Start of Task data

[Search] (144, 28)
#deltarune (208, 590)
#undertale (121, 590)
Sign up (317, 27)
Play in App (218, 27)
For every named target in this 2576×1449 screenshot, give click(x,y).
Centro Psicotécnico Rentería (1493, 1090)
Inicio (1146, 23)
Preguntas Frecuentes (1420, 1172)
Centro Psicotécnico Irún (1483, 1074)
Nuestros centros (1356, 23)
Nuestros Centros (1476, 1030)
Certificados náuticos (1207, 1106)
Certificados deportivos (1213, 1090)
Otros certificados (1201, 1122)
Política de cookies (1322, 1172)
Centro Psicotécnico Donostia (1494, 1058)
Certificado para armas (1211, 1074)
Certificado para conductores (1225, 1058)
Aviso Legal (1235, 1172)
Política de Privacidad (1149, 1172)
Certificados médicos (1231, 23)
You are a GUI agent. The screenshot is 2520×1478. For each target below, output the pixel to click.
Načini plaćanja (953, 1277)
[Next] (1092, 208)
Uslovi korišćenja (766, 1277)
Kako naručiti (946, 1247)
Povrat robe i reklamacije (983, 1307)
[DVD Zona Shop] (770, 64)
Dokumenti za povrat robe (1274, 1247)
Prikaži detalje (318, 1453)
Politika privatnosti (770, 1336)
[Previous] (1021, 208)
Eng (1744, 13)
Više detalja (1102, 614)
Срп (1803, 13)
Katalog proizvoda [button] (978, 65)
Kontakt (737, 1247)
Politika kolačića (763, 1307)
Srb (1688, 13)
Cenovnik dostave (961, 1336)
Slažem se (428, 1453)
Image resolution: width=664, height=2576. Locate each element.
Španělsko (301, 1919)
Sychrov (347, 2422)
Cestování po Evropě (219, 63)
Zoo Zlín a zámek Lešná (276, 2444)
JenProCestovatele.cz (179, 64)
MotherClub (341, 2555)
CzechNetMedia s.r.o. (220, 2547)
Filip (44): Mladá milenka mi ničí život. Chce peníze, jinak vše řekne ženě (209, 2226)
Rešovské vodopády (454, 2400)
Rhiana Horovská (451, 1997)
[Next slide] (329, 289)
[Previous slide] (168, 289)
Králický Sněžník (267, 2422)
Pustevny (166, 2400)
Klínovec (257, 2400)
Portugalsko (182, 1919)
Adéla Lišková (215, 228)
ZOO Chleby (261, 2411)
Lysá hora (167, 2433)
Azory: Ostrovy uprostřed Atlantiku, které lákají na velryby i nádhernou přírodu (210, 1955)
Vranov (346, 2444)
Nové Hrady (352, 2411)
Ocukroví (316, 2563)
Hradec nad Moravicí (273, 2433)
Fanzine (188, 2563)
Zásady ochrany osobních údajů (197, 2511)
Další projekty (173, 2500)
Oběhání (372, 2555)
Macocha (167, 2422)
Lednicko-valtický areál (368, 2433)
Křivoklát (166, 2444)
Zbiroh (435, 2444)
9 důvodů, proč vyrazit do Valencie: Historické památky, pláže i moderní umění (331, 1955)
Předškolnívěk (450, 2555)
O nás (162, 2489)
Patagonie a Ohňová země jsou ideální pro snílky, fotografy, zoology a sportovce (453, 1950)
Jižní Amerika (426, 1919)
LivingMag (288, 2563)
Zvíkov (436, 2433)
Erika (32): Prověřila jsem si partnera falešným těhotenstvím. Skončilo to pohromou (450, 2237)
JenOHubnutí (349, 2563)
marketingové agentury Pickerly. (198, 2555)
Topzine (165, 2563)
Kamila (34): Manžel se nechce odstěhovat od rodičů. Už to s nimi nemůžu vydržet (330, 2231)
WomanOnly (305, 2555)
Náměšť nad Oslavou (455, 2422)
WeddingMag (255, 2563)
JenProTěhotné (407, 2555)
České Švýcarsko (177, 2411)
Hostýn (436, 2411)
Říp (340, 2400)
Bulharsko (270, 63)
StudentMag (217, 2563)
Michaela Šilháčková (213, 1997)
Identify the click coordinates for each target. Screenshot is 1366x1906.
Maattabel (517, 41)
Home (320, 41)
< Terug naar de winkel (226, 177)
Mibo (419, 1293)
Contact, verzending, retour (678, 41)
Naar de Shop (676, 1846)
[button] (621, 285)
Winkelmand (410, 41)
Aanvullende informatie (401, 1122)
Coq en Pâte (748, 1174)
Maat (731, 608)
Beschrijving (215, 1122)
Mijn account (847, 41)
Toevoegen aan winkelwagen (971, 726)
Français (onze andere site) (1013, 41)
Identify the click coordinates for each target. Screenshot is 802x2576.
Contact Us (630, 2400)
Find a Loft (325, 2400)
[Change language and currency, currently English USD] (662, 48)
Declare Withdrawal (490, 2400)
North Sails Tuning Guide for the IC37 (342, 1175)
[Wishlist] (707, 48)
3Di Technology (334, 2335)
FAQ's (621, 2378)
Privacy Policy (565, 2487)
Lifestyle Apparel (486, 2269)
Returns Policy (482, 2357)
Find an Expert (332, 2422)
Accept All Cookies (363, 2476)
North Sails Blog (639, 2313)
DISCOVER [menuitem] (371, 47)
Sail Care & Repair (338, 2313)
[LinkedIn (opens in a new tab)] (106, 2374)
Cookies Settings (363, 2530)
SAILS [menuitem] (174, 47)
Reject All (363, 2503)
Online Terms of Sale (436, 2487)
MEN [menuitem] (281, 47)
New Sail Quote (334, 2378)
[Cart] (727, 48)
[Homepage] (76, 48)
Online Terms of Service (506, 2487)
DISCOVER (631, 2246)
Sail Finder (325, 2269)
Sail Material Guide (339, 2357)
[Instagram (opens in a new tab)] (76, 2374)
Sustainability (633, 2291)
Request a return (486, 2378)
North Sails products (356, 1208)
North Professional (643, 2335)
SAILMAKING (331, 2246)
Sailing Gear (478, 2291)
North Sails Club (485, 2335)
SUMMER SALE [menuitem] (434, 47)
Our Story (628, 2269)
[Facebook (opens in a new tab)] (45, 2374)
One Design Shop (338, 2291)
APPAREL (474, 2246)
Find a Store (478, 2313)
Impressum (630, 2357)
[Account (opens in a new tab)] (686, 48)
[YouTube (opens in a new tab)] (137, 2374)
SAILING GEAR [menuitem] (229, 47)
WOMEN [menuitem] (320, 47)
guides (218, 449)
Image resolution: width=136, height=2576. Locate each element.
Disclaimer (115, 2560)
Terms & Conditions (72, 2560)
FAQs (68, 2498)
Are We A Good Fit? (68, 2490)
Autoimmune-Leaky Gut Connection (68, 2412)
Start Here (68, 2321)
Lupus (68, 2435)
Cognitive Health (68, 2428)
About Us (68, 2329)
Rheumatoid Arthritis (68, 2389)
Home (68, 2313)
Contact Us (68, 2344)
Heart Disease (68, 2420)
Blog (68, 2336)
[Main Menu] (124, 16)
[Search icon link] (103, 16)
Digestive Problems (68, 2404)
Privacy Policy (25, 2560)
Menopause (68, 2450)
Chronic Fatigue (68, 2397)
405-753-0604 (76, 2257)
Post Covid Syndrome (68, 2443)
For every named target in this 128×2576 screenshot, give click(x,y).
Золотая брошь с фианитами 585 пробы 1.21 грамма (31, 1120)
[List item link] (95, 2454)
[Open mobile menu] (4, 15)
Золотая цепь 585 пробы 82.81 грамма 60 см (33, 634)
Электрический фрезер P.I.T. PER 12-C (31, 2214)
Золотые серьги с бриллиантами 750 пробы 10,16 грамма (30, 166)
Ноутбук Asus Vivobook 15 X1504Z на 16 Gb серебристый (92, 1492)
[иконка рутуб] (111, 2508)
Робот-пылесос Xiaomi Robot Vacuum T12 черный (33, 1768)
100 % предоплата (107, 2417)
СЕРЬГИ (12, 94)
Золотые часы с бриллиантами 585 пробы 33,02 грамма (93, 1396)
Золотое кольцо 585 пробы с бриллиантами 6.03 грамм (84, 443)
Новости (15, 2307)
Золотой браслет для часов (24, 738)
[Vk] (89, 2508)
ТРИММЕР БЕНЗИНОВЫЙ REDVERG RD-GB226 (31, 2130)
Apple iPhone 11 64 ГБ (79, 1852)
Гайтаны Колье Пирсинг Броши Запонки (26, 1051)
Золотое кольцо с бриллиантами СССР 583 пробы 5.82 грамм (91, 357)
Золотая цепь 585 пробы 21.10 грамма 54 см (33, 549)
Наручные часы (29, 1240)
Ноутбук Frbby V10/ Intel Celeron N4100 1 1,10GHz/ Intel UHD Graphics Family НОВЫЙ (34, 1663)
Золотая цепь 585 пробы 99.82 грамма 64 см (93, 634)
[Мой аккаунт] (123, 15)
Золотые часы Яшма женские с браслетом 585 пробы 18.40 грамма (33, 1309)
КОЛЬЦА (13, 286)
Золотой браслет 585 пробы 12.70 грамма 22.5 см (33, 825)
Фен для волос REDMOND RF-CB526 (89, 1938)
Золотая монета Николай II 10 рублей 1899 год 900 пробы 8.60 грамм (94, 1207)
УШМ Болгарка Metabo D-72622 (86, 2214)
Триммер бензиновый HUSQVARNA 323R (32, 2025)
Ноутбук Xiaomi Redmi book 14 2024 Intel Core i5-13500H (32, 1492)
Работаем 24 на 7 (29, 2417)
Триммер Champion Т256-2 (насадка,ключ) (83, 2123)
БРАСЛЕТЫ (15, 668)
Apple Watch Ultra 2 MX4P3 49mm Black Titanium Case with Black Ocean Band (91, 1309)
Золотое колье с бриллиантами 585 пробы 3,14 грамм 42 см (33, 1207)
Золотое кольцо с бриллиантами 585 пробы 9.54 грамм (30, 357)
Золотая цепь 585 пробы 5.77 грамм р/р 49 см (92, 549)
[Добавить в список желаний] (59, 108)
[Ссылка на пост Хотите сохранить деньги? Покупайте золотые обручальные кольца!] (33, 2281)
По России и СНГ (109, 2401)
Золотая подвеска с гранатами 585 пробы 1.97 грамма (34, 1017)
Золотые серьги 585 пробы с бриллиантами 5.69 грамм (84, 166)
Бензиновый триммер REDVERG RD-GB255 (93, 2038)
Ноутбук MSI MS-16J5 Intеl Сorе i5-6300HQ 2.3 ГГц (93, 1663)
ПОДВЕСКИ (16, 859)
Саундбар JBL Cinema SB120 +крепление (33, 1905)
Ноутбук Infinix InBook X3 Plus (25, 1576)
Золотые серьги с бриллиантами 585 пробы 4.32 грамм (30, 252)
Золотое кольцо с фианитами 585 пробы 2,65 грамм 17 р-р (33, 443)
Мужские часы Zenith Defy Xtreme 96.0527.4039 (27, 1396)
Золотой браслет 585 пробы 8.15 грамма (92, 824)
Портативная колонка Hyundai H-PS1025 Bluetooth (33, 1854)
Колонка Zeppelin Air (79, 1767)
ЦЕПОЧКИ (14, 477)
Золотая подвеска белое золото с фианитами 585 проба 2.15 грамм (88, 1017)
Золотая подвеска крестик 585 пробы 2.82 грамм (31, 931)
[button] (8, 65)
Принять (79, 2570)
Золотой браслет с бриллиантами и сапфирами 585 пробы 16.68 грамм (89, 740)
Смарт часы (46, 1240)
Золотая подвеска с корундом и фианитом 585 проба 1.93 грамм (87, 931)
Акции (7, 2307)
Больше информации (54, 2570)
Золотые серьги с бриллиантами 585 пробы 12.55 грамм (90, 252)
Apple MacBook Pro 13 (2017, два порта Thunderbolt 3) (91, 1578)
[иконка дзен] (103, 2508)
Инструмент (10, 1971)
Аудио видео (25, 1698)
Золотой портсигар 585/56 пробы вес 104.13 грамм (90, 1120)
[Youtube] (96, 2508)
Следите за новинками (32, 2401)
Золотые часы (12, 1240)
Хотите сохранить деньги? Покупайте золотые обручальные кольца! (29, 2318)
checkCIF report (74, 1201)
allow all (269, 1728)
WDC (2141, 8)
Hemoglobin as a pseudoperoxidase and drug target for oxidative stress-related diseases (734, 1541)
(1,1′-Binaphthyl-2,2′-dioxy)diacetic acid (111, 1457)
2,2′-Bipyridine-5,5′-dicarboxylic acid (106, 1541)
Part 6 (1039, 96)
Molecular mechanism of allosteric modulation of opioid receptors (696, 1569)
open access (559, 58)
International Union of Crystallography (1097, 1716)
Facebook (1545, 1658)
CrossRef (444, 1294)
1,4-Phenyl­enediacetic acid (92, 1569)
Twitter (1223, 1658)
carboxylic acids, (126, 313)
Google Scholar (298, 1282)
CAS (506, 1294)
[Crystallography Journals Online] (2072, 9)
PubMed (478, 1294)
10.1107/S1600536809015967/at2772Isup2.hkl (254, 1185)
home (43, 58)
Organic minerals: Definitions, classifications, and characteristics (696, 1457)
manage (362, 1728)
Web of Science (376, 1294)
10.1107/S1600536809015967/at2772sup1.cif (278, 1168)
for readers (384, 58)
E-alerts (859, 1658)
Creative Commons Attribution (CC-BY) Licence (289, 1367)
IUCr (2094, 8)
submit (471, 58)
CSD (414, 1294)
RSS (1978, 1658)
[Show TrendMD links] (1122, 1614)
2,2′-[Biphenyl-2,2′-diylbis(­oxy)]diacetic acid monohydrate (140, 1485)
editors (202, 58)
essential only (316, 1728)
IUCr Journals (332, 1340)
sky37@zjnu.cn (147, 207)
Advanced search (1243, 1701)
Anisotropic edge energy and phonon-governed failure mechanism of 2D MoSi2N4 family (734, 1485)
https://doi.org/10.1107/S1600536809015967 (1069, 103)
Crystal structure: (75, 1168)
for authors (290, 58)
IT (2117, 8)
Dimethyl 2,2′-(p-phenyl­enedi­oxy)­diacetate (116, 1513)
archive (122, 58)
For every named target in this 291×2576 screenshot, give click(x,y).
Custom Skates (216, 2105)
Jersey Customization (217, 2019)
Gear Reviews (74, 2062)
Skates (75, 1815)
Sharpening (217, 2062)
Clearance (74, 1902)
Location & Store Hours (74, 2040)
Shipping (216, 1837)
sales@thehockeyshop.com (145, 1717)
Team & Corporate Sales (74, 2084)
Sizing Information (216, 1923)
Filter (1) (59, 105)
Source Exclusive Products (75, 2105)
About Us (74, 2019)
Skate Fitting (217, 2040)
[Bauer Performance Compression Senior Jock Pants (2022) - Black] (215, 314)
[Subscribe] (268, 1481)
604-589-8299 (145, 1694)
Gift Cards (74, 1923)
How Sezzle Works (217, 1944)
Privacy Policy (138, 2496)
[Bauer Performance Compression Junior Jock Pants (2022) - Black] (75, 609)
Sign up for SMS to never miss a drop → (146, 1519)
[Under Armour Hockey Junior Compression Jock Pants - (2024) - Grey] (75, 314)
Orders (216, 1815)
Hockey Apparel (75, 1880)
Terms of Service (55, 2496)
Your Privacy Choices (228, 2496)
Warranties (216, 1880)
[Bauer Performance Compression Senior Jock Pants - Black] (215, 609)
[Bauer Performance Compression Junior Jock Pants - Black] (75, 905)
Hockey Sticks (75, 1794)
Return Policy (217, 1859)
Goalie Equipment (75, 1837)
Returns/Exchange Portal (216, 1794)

End of Task data

» **Exercise**:
All that should be written out is the stretch of lines above between the one holding "checkCIF report (74, 1201)" and the one holding "Part 6 (1039, 96)", inclusive, exactly as given.

» **Written response**:
checkCIF report (74, 1201)
allow all (269, 1728)
WDC (2141, 8)
Hemoglobin as a pseudoperoxidase and drug target for oxidative stress-related diseases (734, 1541)
(1,1′-Binaphthyl-2,2′-dioxy)diacetic acid (111, 1457)
2,2′-Bipyridine-5,5′-dicarboxylic acid (106, 1541)
Part 6 (1039, 96)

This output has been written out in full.